Everyone’s life goes on as it’s supposed to and mine remains stuck in a previous time.
The present is so foreign and unknown that I am learning to navigate every day like a child on training wheels.
Like Darian lived his life, I am living life on my terms as well now with no excuses to anyone. Every single day I pat his urn and tell him good morning and good night.
Sometimes I tell him he’s a jackass for leaving me all alone, but I know he finds it a term of endearment, as we shared the same warped sense of humor.
I’m sure he appreciates it.
I take him in part on a necklace around my neck to every new experience I have, hoping somehow he’s able to experience it with me in some way.

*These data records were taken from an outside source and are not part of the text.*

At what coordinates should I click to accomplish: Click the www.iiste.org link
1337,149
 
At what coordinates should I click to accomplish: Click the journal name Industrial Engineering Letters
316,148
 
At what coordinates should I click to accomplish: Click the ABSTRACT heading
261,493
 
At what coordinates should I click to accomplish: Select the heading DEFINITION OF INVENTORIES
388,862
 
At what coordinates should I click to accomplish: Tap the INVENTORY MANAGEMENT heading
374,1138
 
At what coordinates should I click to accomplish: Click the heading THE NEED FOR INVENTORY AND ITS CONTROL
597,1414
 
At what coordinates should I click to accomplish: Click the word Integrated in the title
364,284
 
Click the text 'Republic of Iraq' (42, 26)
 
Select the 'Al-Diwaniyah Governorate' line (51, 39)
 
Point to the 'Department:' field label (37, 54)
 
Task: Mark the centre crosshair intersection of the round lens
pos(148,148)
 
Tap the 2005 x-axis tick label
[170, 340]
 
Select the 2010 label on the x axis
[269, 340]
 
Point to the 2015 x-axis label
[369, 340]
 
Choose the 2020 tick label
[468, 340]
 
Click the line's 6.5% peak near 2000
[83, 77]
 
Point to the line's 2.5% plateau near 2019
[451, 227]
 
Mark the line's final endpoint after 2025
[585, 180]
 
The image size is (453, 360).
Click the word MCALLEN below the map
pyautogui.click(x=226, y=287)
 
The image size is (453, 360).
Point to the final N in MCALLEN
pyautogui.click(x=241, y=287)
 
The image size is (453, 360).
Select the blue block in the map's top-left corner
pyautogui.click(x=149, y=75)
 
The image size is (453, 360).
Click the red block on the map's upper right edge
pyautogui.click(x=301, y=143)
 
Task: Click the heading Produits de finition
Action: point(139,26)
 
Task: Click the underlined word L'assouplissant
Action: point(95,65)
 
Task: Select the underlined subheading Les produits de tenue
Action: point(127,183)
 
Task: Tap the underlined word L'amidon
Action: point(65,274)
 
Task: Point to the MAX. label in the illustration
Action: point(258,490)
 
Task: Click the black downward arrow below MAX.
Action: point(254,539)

I am finally turning a corner and finding some happy moments in each day, but I miss him constantly.
His birth changed me forever.
His life changed my perspective and views thanks to his wisdom and incredible heart.
His leaving has changed me forever in ways I am still trying to figure out, but I am sure it will make me a better person.
I have been humbled by this experience, but also empowered by the strength it takes to get up every day and the overwhelming feeling of pride and love I feel for my son.
The hard fact is I didn’t choose this for him, but he made this choice and I have always and still remain strong in respecting and supporting him.
That doesn’t stop just because I don’t agree or understand this particular choice he made, as there were many that I didn’t understand over the course of his life.
The bottom line is there’s no need for awkwardness or concern over saying his name. I welcome it because I talk about him all the time, as any doting parent does.
That hasn’t changed just because of this situation.
I am proud of him and will always be proud of him.
I am his mother.
Briana Morgan is a CPA and received her Bachelors from the University of South Carolina and her MBA from Clemson University. She is the mother of one son, Darian Shadoe Shafer, who will always be her greatest achievement. She resides in Greer, South Carolina with Darian in spirit and his German Shepherd, Remi.